Pentagon well aware of Ukraine’s corruption problem

Washington will continue to stress accountability with Kiev on arms supplies, a senior defense official has said
Pentagon well aware of Ukraine’s corruption problem

It is true that corruption has long been a problem in Ukraine, and the Pentagon is pressuring Kiev to address it, a senior US defense official has told American lawmakers. The unprecedented scale of aid to Ukraine has made possible graft a hot button topic in Washington.

“I’ve worked the Ukraine issue now for about nine years, and in our engagement over that entire period corruption was the number one issue we’ve raised with Ukrainian officials,” Under Secretary of Defense Colin Kahl said during a hearing about Ukraine assistance held by the House Armed Services Committee on Tuesday.

“We don’t see any evidence of diversion [of weapons] in our reporting. We think the Ukrainians are using properly what they’ve been given,” he said. Kahl added that US officials would “continue to foot stomp the importance of accountability and transparency” in Kiev.

He made the remarks in response to Joe Courtney, a Democrat from Connecticut, who praised Ukraine for improving its position in Transparency International’s 2022 ranking of perceived corruption. He had asked Kahl to comment on “the seriousness with which the Ukrainian government has approached this whole question of making sure that this help goes to the right place.”

Some members of the Republican Party have expressed the view that President Joe Biden’s administration has written a “blank check” to Ukraine by pouring tens of billions of US taxpayers’ money into supporting its military and funding its government.

Republican committee member Matt Gaetz questioned how paying pensions to Ukrainians helped American citizens and raised concerns about possible graft.

“A lot of the zeal for enforcement of the anti-corruption efforts seems to align with the Republican control of the House of Representatives in our country,” he mused, citing several recent corruption scandals in Ukraine and the resignations of some senior officials.

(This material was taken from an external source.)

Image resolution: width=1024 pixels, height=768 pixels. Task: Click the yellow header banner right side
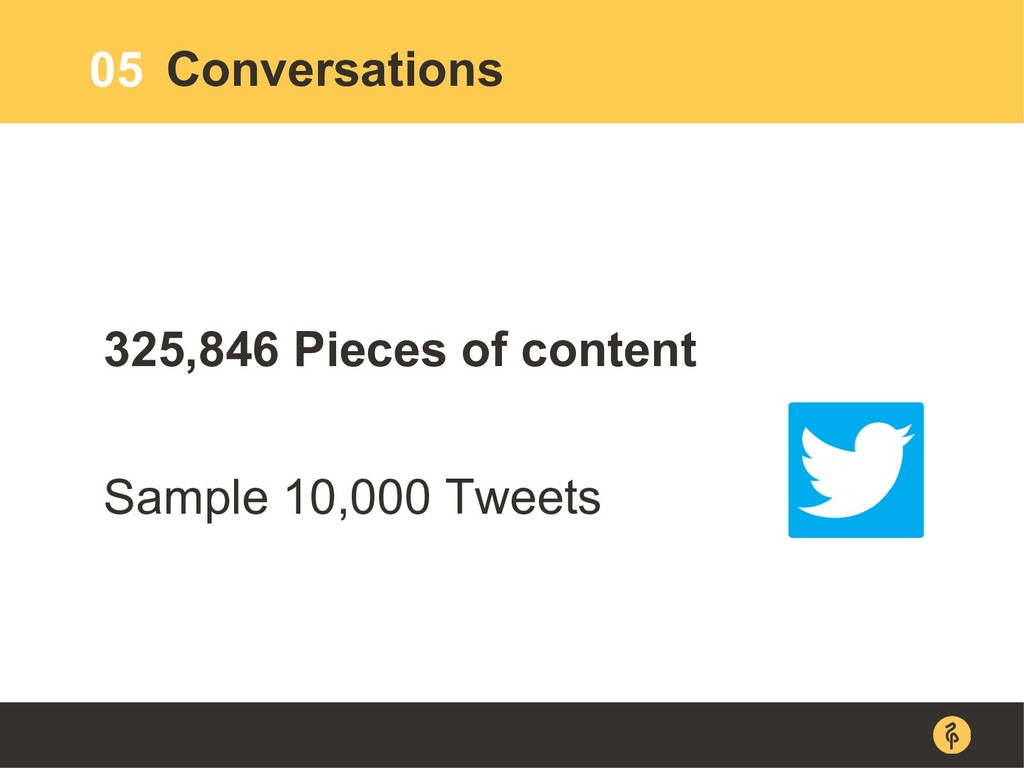pyautogui.click(x=784, y=61)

Pentagon Inspector General Robert Storch, who also testified before the committee, acknowledged Ukraine’s “long history of issues with corruption.” He did not deny a claim by Gaetz, that in the case of Ukraine, the federal government was not fully complying with a legal requirement to monitor the use of US-made weapons sent to foreign nations.

The US has allocated more than $100 billion in Ukraine-related spending since the start of hostilities with Russia a year ago. Although military officials insist that arms shipments are being properly tracked, some skeptical GOP House members have pushed for a thorough audit.